• EXERCISE REQUIREMENTS: Gather every line of the records that contains the string "status" and copy each one in full. Letter case counts when matching.

• INFORMATION GIVEN:
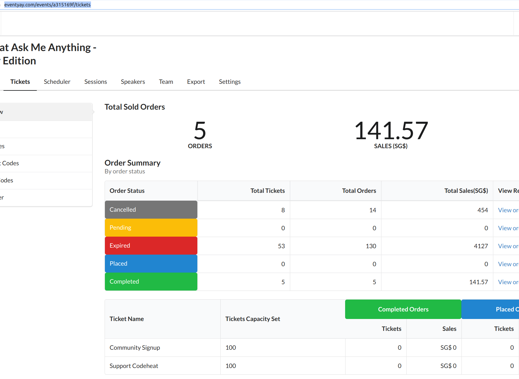Open the Export tab

[x=196, y=82]
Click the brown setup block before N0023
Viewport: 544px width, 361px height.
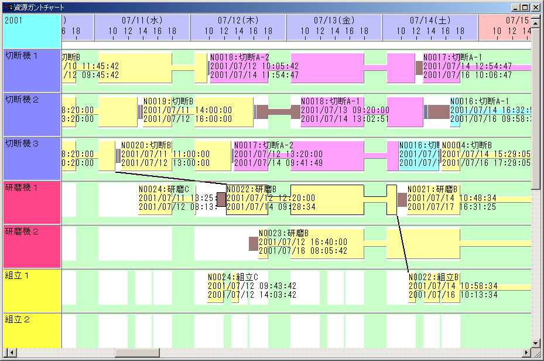pos(253,243)
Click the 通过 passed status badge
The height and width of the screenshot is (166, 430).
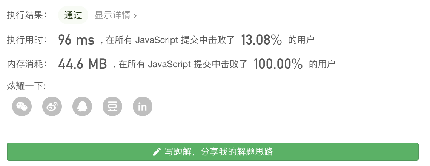coord(73,15)
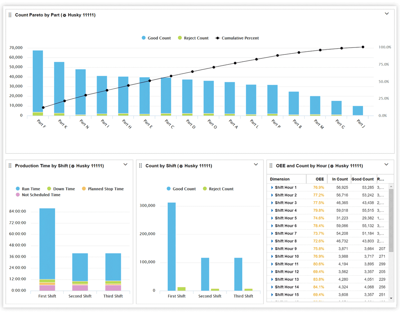Open Count by Shift panel menu chevron
This screenshot has width=400, height=312.
(x=256, y=165)
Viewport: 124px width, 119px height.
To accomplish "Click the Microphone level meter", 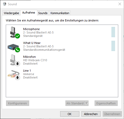I will (x=113, y=32).
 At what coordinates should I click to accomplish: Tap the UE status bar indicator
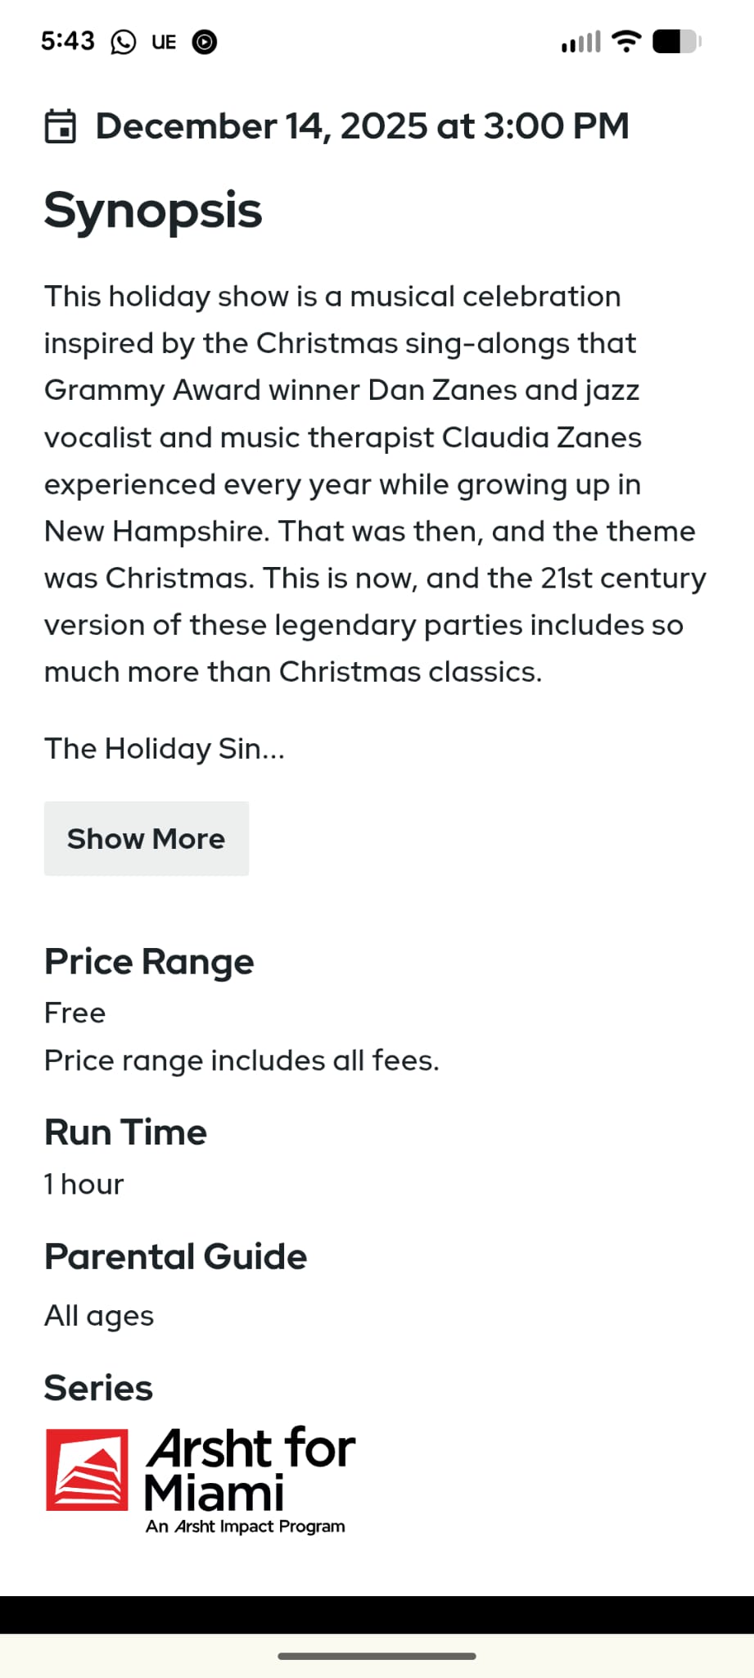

• ANSWER FOR THIS EXERCISE:
Click the 通过 passed status badge
 At what coordinates should I click to accomplish: Tap the UE status bar indicator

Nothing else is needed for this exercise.